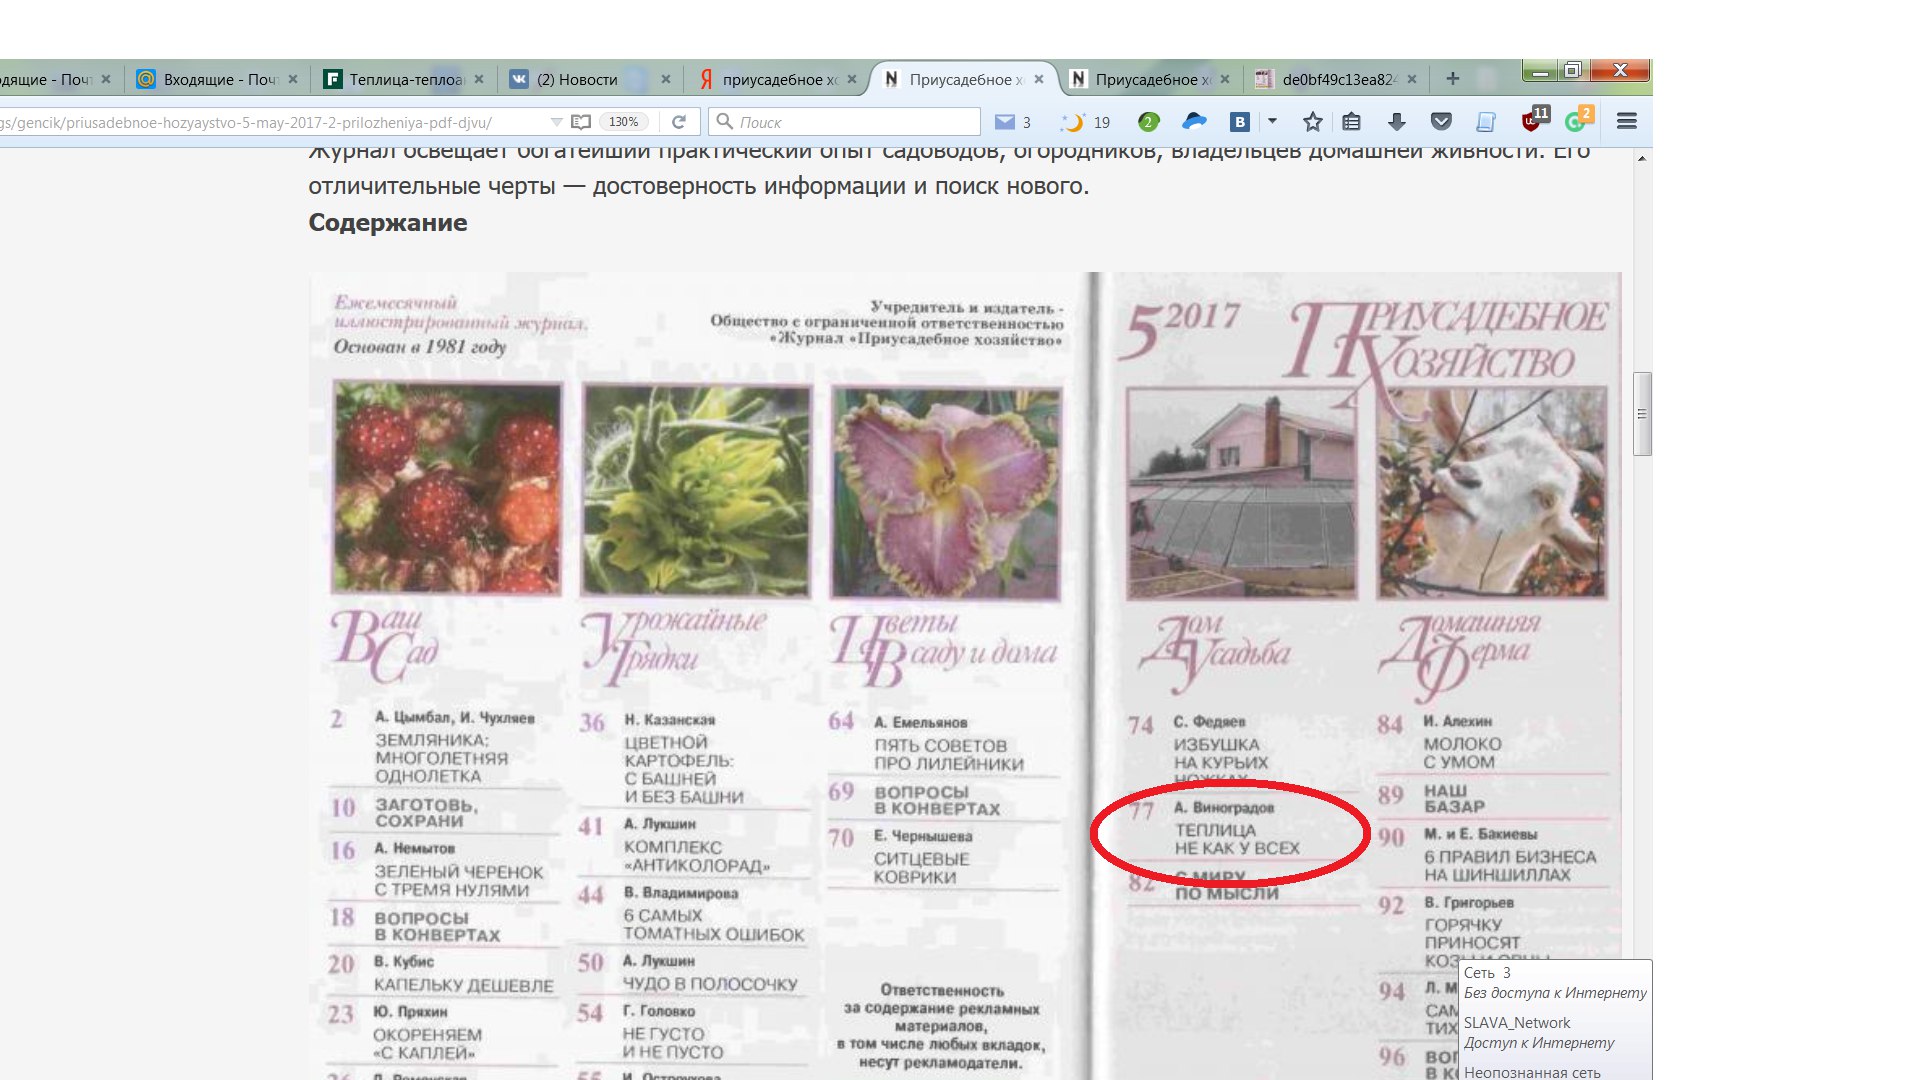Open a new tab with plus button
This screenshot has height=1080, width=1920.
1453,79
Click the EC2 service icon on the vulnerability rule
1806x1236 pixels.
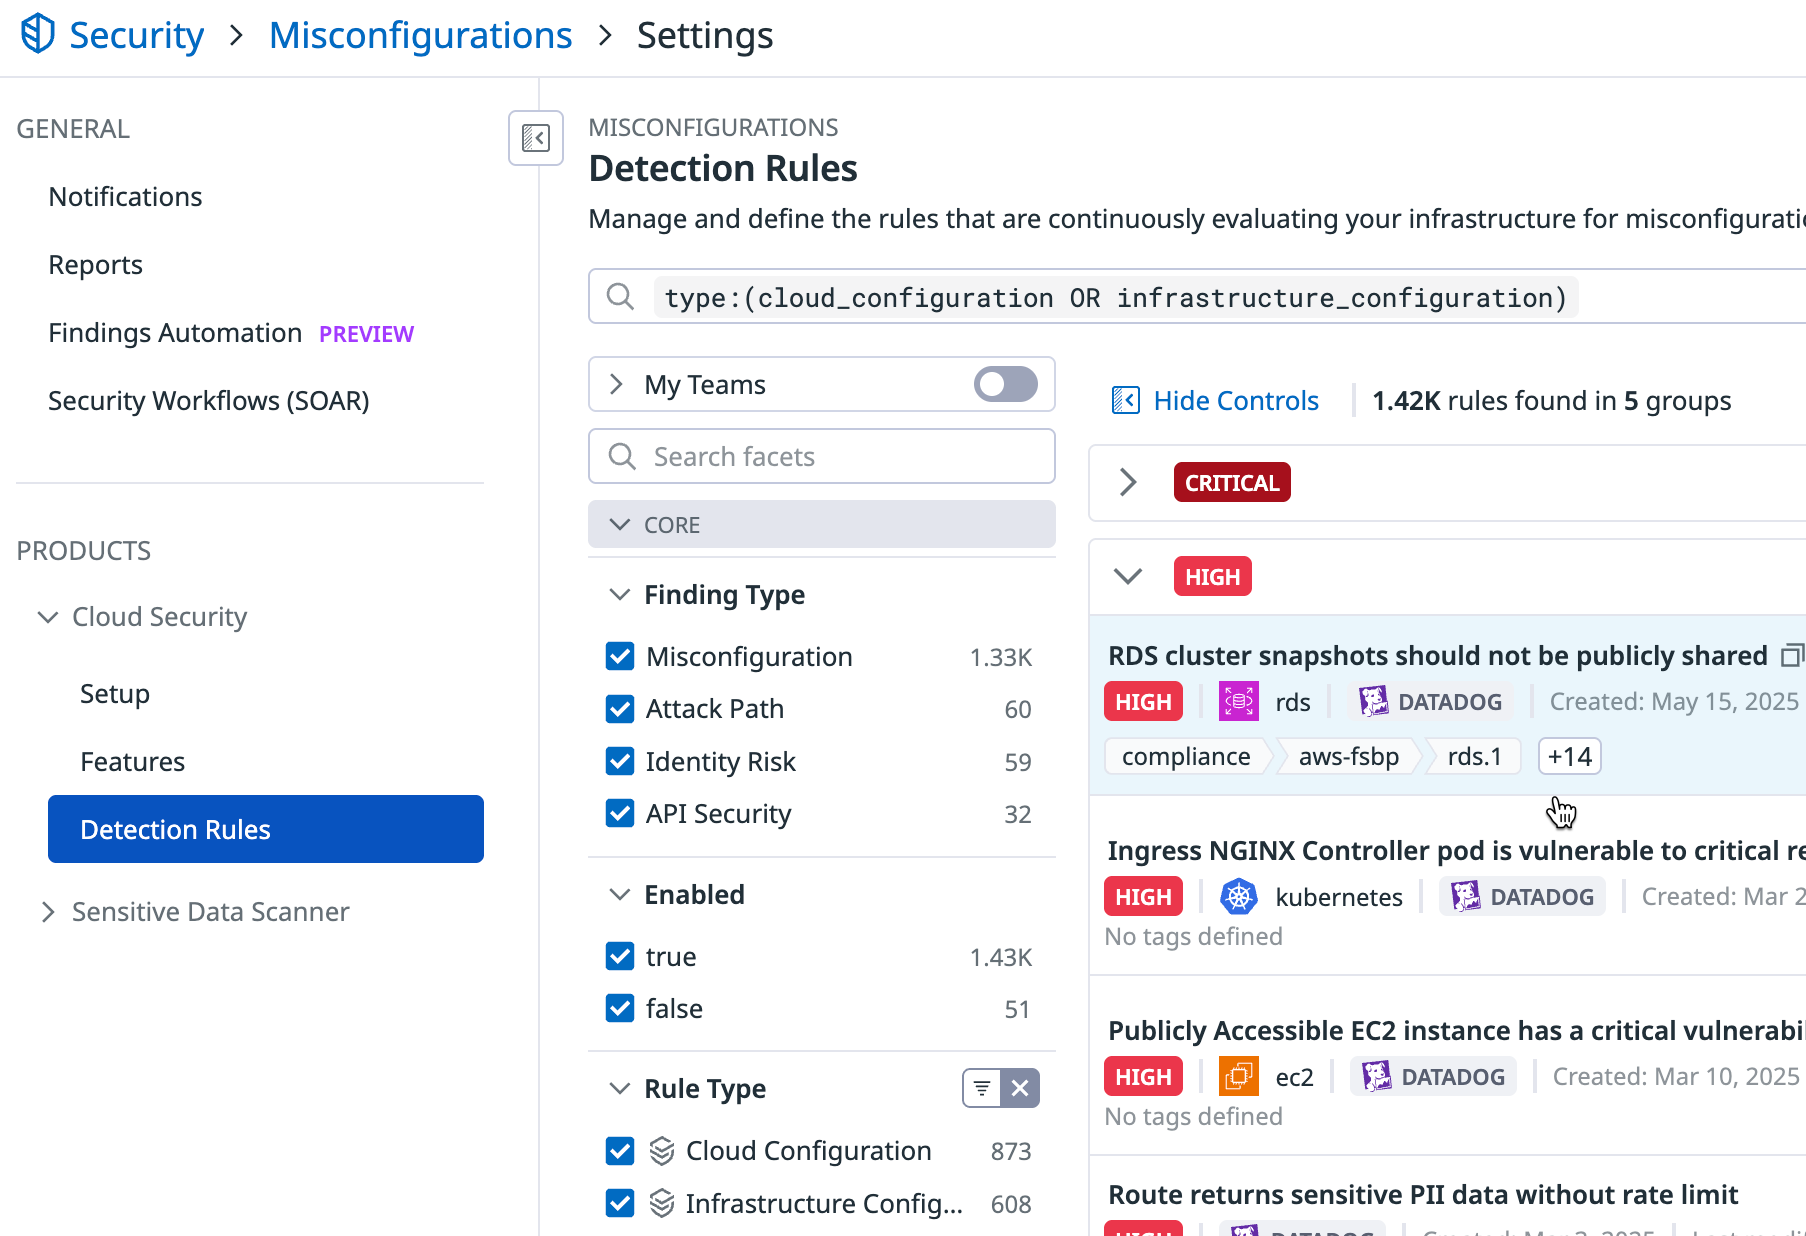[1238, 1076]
...
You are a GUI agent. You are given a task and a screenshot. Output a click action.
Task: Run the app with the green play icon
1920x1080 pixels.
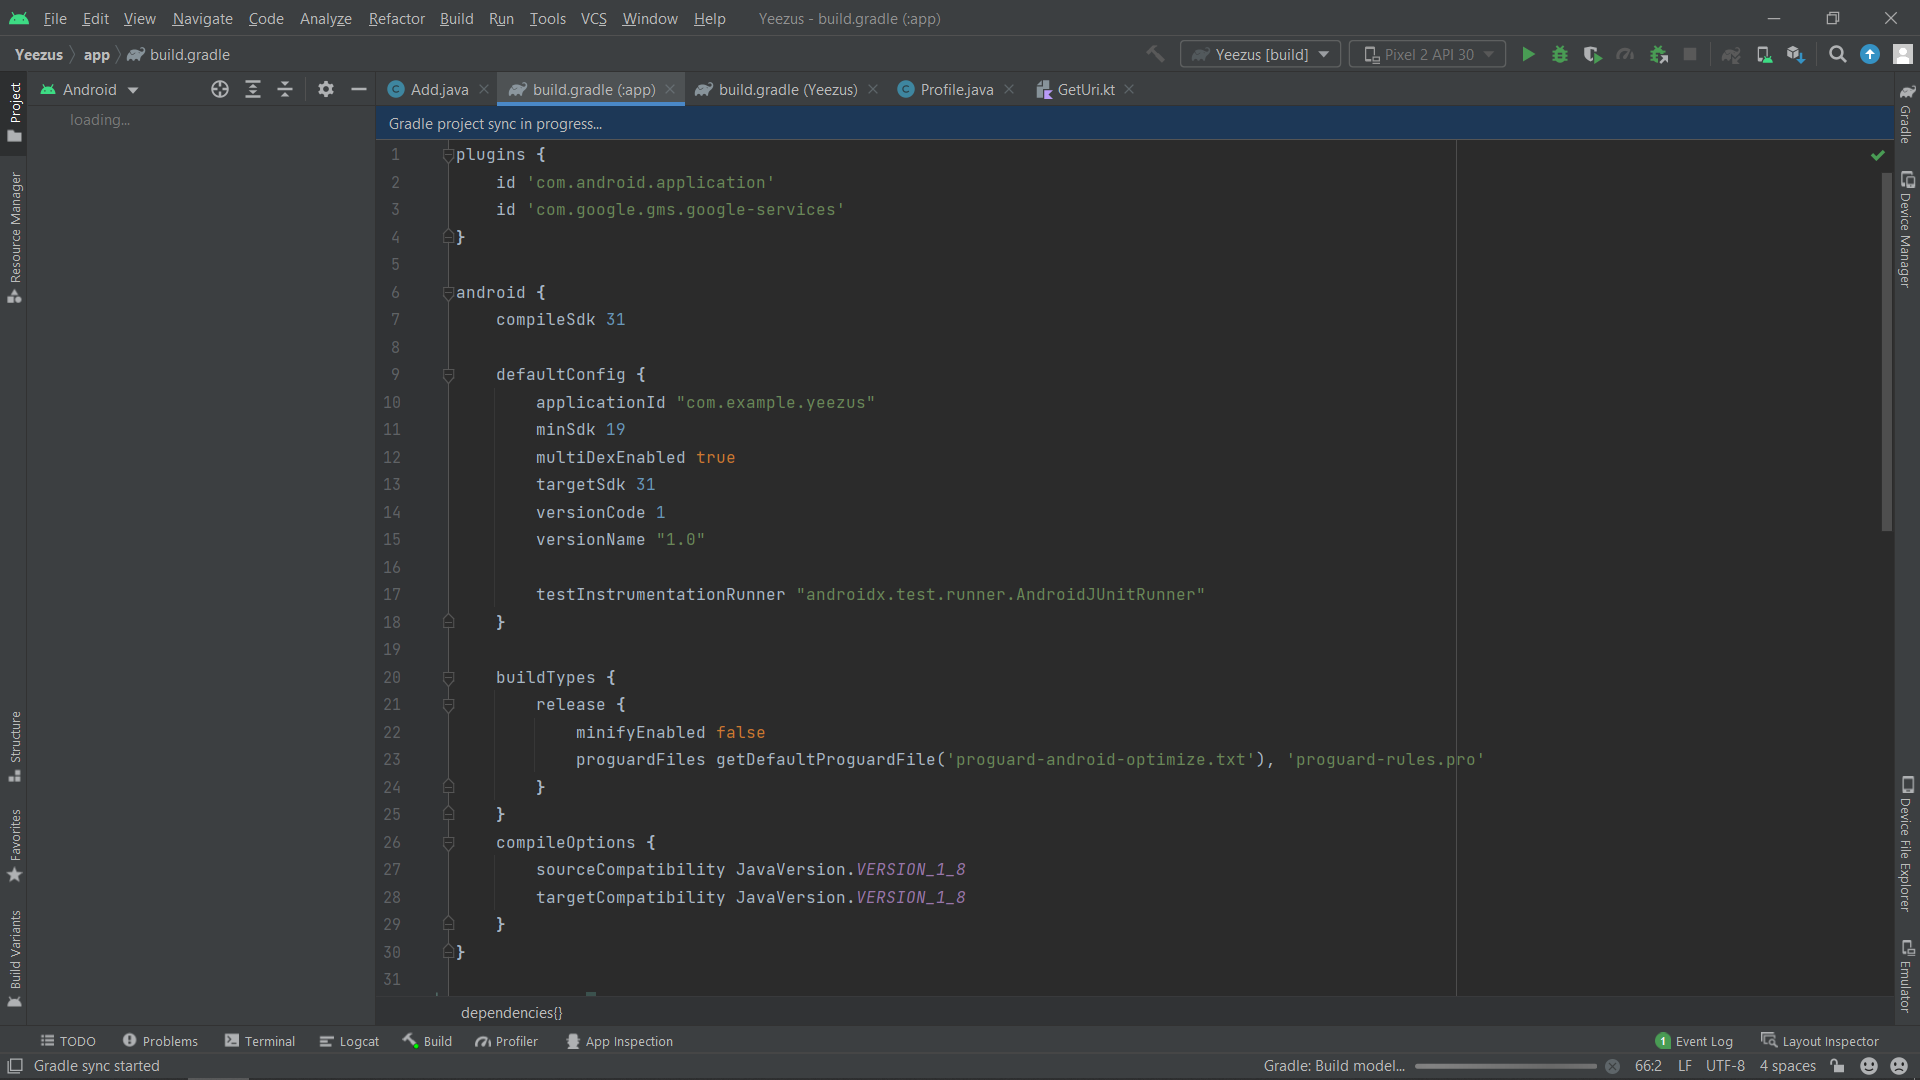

BRIEF → Reproduce word for word the material above, starting with the line that has "Task: Run the app with the green play icon" and stopping after the line that has "1920x1080 pixels.".

RESULT FOR THIS TASK →
Task: Run the app with the green play icon
1920x1080 pixels.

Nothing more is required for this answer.